The survey found that 91 percent of employers offered an employee assistance program (EAP) that provides employees access to assessment, counseling, or mental health services, but few employees are taking advantage of these programs:
The number of employees using an employee assistance program make up between 1% and 6% of the workforce, according to the study. A smaller percentage of employers offer wellness programs with a mental health or substance abuse component (38%) or a stress-management program (23%), according to the survey. While an employee might suffer from one or more conditions, not all conditions are covered under an EAP.
Progressive organizations continue to invest in wellness or wellbeing programs that meet workforce needs through a more targeted but still extensive portfolio of features. CEB’s assessment of employee preferences regarding these programs shows that employees expect their employer to address all their wellbeing needs, and most employers do: 83 percent of polled organizations said they were offering emotional and/or mental wellbeing programs. Emotional wellbeing has become a “traditional” element of the wellbeing portfolio, and in turn, employees are less forgiving in the absence of such an offering.
Leading organizations define their wellbeing models by assessing the organization’s capabilities and identifying their unique workforce needs. Our analysis finds that organizations can improve the relevance of wellbeing offerings by collecting and analyzing employee mental health data (e.g. insurance claims) and other employee data (e.g. focus groups, surveys) to identify needs specific to their own workforce. According to CEB’s 2015 Inside-Out Rewards study, organizations can drive a 3 percent lift in performance by meeting emotional needs through total rewards. Addressing emotional needs has a particular impact on employees in entry and mid-level roles. (CEB Total Rewards Leadership Council members can read the full study here.)

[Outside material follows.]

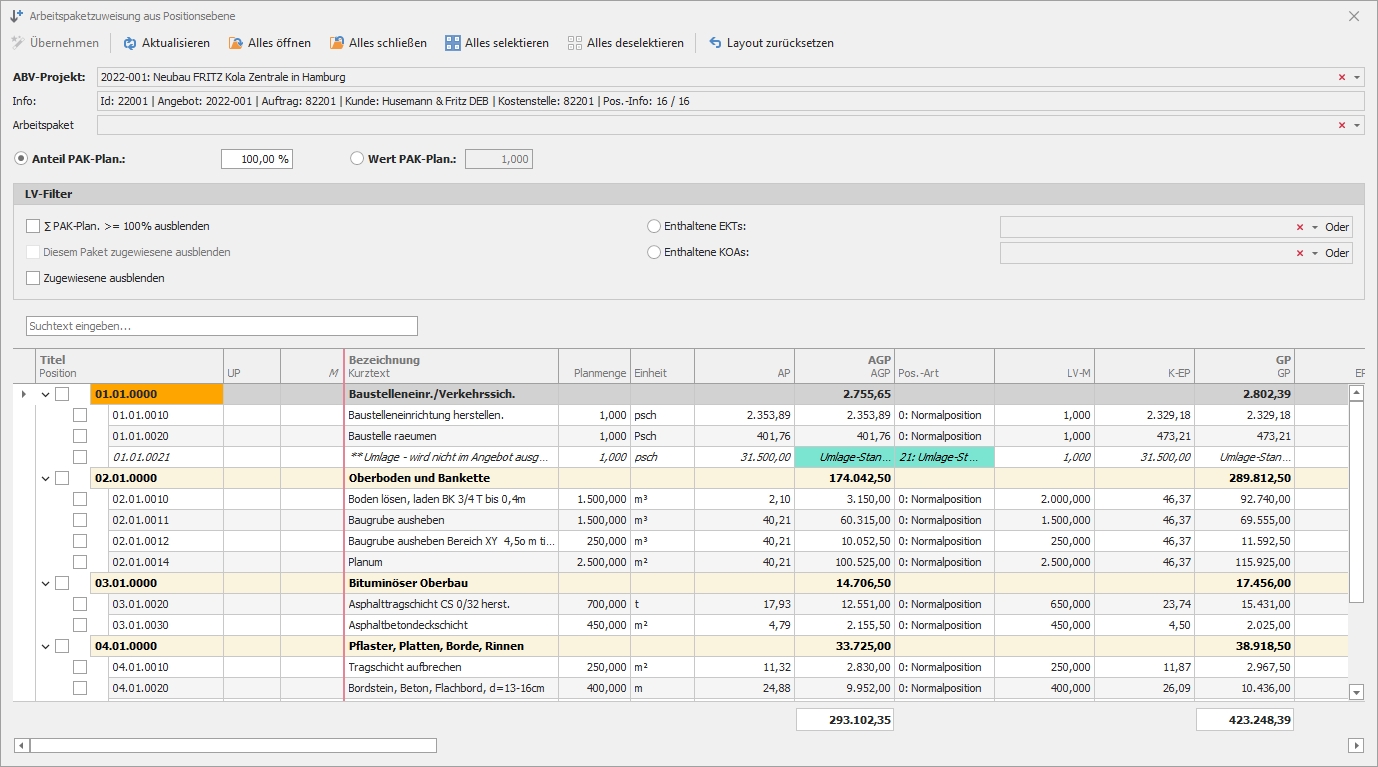Clear the ABV-Projekt field with red X

[1341, 77]
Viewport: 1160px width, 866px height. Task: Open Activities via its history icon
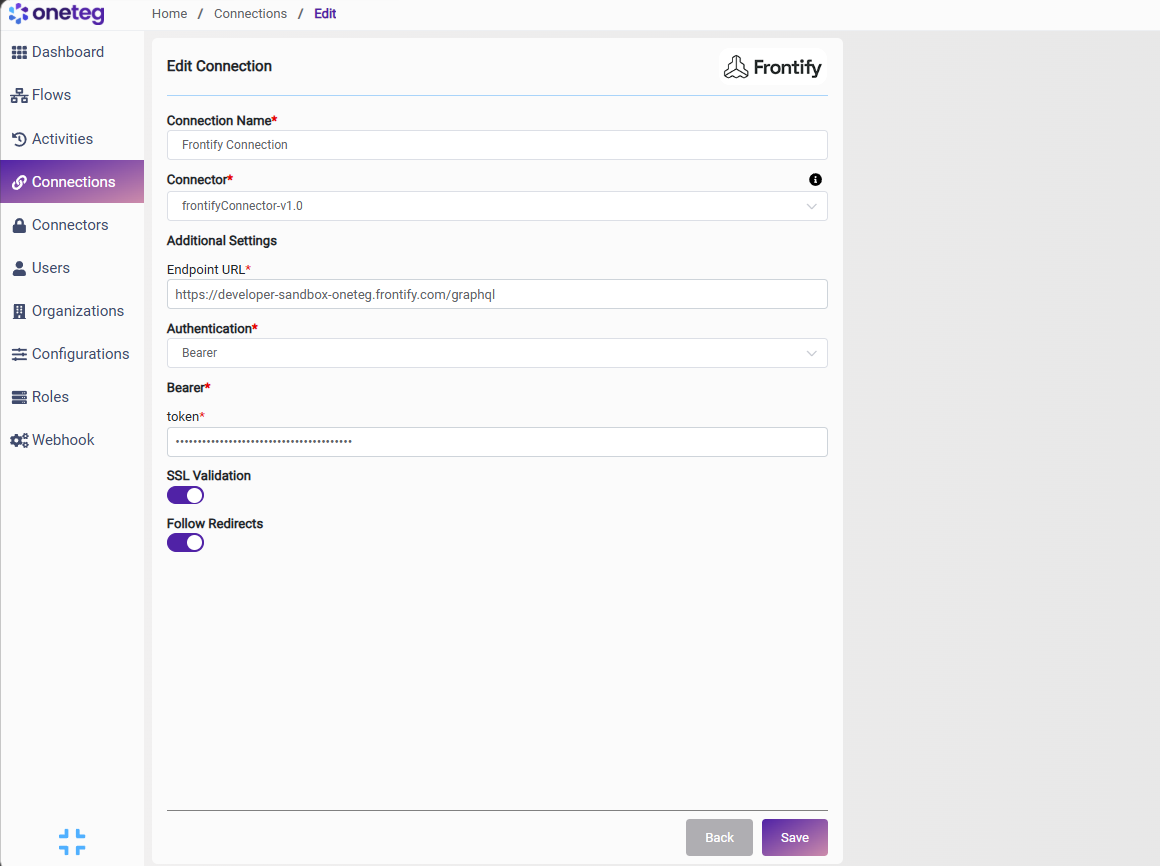coord(19,139)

When it comes to the low usage rate of EAPs, our research indicates that improved communications could help ensure that more employees take advantage of the benefits available to them. The CEB Total Rewards Leadership Council’s latest study on benefits communications, which members can read in full here, found that only 33 percent of organizations believed their communications were successful at encouraging employees to be informed consumers of their benefits. Carefully selecting the right communication content, channel, and source are the keys to making a well-designed program truly effective. When employees find their benefits to be relevant to them personally, they are more likely to consume their benefits and have higher perceptions of their organization’s benefit offerings. That, in turn, drives greater talent outcomes.